Professional hockey, the first big sport to take a wartime nose dive, is the first to get back in prewar stride. With the 1945-46 season a month old, some 85% of the National Hockey League’s servicemen stars are on ice again. Most of them have Canadian Army discharges; some of them, muscle-stiffened from too much army-style road work, will need another week or two to limber up. Prospective result: the end of the Montreal Canadiens’ honeymoon.

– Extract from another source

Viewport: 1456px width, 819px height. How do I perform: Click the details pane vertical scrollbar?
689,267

For two years the cocky Canadiens have ridden high & mighty. Now, with few reconversion problems, they are still making hay with their high-efficiency first line of Maurice (“Rocket”) Richard, Elmer Lach and Toe Blake (in nine games, 18 goals). Last week, the league-leading Montrealers buzzed by the Toronto Maple Leafs, who look good on paper but not on ice, twice walloped the seemingly irredeemable New York Rangers.
The other three teams may be hard to keep down. The cagey Chicago Black Hawks are long on speed, and the Detroit Red Wings have the best defense in the league. In the long run the Boston Bruins, despite early-season fumbling and bumbling, may well prove the best of the lot.

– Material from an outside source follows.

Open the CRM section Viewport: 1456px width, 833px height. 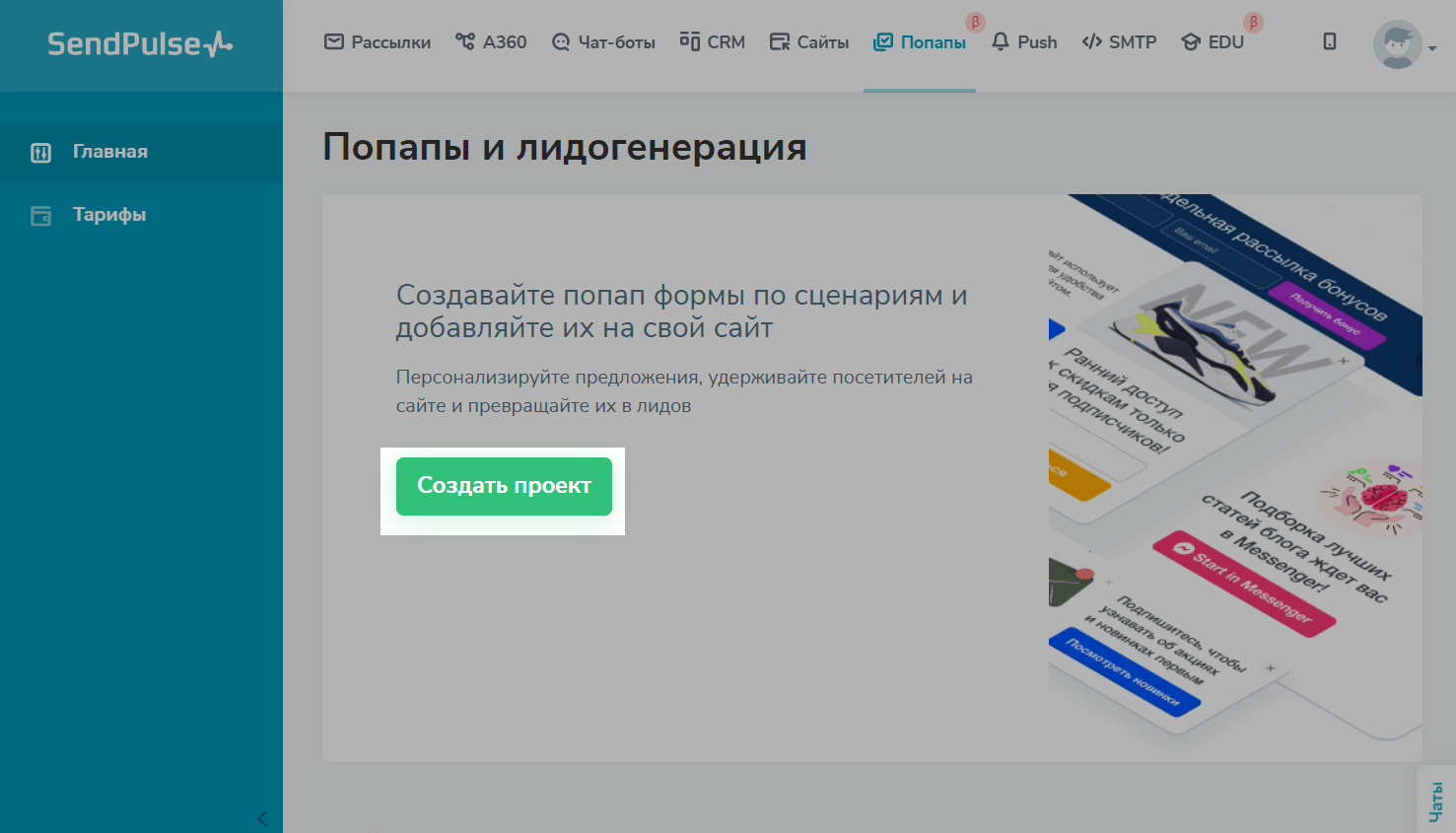713,42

The Boston roster is bulging with big names fresh out of khaki, and the names of Woodrow (“Porky”) Dumart, Milt Schmidt and Bobby Bauer lead all the rest. Before they joined the R.C.A.F. three years ago, this trio skated circles around the best defensemen in the league, led the Bruins to three championships in three years. A little rusty, the “Kitchener Kids” (they grew up in Kitchener, Ont.) have not really cut loose so far. Partly responsible is Manager Art Ross, who boasts that he has never had a man go stale on him in 20 years, and now insists on easing his kids back into action.

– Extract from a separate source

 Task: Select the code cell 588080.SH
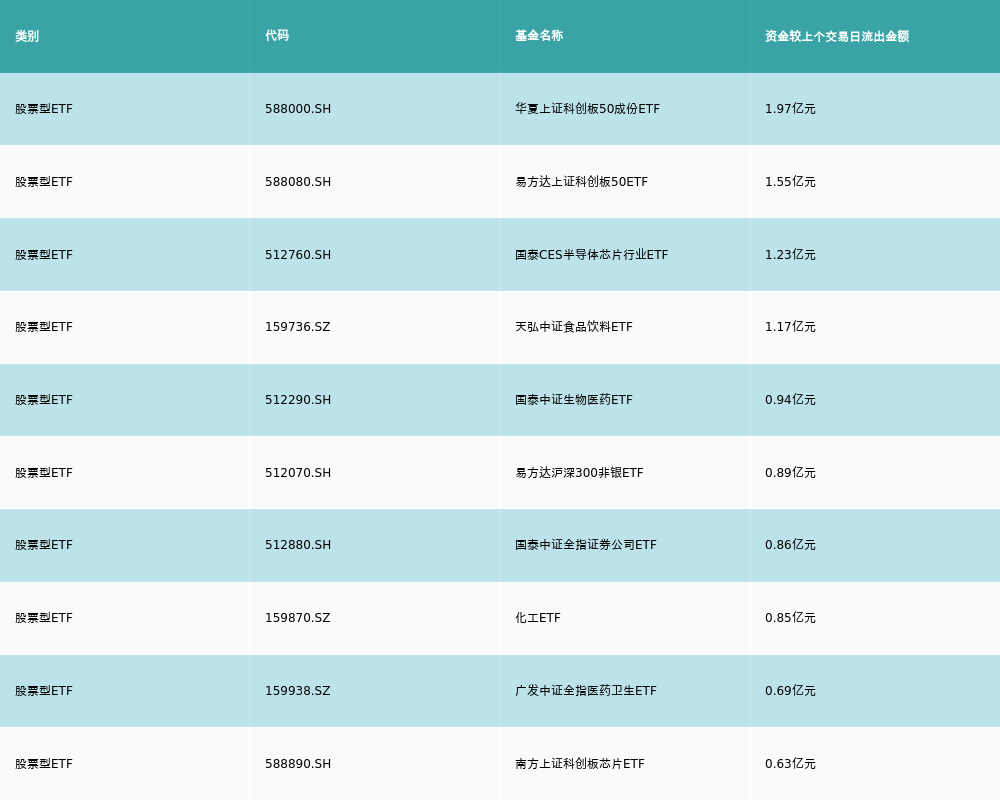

Meanwhile, the Chicago Black Hawks have a line that kicks up enough chips for the average fan. Center Max Bentley, just out of the Army, is quite a dipsy-doodle artist with a hockey stick; his brother Doug is a deadly shot; Bill Mosienko is perhaps the fastest man on ice. The three of them average just 145 Ibs., but they more than get by in their big-man’s game.